=== Objective ===
Reproduce the material from the line containing "905x509 pixels. At" through the end of the material, changing each occurrence of "Instruction" to "Directive" and leaving everything else unaltered. Return only those lines.

=== Listed records ===
......
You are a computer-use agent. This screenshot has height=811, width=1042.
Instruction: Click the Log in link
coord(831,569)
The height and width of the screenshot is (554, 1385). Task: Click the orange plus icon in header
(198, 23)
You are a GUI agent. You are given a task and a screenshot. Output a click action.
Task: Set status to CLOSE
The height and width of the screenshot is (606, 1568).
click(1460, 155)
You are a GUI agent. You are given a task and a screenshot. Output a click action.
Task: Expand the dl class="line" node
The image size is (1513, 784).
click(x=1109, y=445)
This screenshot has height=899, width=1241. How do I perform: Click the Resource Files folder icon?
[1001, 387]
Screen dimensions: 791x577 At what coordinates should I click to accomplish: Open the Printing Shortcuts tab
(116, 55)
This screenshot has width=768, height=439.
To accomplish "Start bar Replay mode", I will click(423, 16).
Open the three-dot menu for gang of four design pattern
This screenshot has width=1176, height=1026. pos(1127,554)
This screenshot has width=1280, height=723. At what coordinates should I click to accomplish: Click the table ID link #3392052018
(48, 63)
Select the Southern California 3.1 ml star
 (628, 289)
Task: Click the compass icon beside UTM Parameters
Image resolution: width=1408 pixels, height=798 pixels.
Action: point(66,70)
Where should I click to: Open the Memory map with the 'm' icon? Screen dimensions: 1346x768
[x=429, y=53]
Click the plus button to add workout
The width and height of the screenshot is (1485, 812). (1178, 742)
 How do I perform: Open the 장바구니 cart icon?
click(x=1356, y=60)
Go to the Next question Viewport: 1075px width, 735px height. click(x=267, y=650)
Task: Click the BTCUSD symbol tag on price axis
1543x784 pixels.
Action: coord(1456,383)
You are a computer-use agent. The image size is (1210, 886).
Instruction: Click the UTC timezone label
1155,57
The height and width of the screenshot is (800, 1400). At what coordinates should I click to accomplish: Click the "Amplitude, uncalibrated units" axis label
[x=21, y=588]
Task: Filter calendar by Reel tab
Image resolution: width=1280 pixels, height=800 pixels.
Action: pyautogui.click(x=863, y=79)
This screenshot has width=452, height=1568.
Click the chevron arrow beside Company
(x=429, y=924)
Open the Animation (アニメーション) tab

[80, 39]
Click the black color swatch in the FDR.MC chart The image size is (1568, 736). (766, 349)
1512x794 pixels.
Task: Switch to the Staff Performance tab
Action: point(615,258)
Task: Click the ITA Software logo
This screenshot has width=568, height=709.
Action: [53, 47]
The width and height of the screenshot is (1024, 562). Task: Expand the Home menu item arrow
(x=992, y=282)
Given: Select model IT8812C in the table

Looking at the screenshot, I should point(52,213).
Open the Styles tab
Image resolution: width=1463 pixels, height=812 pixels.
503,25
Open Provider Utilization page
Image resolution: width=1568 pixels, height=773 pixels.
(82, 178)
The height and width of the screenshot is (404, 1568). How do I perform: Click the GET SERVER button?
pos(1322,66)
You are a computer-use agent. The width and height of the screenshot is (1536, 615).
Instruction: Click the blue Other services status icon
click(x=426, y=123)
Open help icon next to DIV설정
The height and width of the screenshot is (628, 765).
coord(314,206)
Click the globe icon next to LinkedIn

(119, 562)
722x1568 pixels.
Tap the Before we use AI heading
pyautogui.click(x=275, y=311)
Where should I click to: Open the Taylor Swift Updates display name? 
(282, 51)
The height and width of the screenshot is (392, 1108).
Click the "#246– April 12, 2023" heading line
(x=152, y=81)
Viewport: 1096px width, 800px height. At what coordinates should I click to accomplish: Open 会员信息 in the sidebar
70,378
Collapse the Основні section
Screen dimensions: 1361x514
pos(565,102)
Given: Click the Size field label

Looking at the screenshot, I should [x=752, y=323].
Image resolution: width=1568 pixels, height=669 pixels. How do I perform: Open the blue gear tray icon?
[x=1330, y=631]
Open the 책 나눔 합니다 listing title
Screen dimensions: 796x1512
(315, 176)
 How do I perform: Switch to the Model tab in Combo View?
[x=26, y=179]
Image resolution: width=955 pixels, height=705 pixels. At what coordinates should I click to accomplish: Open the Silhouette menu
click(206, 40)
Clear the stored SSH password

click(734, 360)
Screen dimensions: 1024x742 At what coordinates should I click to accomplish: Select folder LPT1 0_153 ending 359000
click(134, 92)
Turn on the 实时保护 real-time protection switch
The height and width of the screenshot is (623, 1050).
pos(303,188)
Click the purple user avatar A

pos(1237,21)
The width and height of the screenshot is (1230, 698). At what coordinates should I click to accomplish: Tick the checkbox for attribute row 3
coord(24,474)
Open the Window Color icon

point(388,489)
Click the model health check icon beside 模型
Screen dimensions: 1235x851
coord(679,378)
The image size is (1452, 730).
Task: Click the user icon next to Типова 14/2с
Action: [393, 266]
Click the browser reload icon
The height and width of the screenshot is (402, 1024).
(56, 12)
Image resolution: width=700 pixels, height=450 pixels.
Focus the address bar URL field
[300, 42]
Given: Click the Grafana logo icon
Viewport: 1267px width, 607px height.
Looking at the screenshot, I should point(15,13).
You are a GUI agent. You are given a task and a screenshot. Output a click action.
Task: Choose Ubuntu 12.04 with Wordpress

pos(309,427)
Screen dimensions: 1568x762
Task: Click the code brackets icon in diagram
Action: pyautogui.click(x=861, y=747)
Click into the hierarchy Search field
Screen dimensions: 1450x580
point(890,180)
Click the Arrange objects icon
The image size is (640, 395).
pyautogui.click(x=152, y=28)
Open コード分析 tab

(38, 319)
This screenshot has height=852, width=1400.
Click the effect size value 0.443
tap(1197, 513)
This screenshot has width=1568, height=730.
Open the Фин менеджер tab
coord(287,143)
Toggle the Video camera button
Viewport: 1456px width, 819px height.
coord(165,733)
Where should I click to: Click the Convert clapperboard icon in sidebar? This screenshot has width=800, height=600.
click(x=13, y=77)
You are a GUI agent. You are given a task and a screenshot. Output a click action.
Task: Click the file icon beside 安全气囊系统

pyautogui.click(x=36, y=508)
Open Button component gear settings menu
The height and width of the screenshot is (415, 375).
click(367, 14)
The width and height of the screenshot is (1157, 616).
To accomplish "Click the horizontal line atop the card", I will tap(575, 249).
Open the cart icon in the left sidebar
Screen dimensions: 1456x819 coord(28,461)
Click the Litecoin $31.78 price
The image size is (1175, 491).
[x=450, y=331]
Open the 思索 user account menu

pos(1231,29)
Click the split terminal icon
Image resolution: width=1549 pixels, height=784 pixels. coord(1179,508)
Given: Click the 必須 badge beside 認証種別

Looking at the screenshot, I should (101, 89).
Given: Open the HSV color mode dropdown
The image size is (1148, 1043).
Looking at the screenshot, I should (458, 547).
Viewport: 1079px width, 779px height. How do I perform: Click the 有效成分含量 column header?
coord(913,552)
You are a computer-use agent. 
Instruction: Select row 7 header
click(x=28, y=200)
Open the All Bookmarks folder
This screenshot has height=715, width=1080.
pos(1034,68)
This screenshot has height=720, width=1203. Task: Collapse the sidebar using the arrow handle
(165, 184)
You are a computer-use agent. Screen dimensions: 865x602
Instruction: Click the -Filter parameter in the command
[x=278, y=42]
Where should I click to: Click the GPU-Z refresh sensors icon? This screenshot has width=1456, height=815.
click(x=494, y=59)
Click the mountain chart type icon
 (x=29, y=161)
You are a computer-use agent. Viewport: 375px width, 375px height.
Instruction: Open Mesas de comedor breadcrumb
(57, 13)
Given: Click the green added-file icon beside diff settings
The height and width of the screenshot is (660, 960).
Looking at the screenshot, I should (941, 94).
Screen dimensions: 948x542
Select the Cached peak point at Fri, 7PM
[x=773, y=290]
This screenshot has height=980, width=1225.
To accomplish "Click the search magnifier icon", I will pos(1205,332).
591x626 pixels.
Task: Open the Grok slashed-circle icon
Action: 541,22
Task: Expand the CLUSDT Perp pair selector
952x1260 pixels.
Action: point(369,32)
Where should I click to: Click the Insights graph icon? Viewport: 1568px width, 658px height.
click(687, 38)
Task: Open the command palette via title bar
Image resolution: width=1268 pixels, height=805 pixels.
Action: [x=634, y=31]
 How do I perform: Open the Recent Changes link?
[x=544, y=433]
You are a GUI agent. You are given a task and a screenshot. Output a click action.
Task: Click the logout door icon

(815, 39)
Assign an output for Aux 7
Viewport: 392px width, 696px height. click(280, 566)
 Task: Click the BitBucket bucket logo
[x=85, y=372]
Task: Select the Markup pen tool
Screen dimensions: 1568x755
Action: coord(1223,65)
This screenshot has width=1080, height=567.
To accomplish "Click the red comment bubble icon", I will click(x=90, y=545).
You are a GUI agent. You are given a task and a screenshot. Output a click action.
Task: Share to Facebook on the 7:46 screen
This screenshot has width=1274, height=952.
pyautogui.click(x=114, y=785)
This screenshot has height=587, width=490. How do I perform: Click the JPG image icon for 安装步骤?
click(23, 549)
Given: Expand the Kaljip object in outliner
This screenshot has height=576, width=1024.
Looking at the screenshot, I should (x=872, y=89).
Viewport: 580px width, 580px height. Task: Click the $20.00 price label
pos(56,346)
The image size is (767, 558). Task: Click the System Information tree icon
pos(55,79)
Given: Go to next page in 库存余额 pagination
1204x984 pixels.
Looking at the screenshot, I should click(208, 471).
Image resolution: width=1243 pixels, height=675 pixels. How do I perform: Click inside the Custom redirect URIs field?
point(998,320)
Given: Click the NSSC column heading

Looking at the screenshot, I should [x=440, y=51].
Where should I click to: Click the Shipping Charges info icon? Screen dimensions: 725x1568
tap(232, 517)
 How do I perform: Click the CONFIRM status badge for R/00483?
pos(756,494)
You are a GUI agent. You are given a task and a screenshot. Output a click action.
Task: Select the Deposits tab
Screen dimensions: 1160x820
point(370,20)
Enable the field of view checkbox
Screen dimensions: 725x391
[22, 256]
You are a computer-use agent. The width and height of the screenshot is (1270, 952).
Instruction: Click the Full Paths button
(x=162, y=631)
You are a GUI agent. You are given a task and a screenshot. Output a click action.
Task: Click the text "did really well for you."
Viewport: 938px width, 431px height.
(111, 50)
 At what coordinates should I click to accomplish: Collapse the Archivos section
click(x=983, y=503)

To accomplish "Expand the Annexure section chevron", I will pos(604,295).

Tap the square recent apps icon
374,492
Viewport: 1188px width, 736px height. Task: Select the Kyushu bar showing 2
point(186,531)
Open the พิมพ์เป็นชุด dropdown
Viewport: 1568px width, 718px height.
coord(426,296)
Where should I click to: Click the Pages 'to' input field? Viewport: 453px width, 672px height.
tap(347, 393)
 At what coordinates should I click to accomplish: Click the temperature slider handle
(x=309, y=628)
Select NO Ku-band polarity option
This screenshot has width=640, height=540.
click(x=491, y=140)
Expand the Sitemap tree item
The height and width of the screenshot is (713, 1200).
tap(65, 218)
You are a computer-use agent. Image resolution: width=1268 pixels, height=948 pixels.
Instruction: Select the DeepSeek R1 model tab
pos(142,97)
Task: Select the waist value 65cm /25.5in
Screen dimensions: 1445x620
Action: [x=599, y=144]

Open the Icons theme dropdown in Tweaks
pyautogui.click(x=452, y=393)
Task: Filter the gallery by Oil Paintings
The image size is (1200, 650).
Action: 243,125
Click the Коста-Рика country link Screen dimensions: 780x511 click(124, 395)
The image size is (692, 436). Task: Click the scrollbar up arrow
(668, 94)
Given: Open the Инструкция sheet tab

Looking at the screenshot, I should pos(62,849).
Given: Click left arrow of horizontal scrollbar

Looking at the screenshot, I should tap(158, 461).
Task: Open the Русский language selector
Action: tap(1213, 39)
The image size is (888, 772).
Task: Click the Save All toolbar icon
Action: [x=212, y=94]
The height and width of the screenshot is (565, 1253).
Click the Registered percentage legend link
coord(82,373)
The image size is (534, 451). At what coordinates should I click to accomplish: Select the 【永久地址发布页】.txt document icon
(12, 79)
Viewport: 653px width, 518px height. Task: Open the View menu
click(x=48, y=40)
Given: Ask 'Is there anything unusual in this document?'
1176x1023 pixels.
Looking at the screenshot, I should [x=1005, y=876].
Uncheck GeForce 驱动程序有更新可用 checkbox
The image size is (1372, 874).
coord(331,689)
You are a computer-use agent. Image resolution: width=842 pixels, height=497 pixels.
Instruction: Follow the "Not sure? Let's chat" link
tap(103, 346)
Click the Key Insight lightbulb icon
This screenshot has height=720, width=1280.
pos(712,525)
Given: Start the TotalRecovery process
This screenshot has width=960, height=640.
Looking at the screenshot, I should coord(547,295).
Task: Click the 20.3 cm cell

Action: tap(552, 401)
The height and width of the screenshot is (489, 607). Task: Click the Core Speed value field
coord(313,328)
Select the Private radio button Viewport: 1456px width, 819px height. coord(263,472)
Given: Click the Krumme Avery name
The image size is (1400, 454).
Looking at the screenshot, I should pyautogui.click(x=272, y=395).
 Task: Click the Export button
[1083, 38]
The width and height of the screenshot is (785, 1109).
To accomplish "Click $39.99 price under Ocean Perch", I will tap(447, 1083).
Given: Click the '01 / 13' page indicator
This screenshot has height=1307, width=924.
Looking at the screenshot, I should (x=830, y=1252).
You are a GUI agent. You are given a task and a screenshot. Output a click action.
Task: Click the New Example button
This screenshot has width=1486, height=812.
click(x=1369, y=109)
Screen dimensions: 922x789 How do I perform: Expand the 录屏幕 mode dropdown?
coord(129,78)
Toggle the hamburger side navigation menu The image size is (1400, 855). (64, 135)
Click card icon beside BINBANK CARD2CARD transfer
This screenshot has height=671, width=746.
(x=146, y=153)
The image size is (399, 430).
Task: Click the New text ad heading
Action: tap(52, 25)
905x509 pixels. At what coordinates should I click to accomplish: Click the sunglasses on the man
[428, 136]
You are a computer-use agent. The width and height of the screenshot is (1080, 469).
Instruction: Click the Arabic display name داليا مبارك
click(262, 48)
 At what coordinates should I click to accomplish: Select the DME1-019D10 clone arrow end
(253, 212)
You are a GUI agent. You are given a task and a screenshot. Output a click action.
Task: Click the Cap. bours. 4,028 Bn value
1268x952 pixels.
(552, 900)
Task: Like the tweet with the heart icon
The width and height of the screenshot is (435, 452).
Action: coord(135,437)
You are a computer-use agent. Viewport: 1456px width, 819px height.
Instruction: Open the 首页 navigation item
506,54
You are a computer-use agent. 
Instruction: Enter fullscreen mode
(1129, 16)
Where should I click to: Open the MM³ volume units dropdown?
......
=== Written answer ===
905x509 pixels. At what coordinates should I click to accomplish: Click the sunglasses on the man
[428, 136]
You are a computer-use agent. The width and height of the screenshot is (1080, 469).
Directive: Click the Arabic display name داليا مبارك
click(262, 48)
 At what coordinates should I click to accomplish: Select the DME1-019D10 clone arrow end
(253, 212)
You are a GUI agent. You are given a task and a screenshot. Output a click action.
Task: Click the Cap. bours. 4,028 Bn value
1268x952 pixels.
(552, 900)
Task: Like the tweet with the heart icon
The width and height of the screenshot is (435, 452).
Action: coord(135,437)
You are a computer-use agent. Viewport: 1456px width, 819px height.
Directive: Open the 首页 navigation item
506,54
You are a computer-use agent. 
Directive: Enter fullscreen mode
(1129, 16)
Where should I click to: Open the MM³ volume units dropdown?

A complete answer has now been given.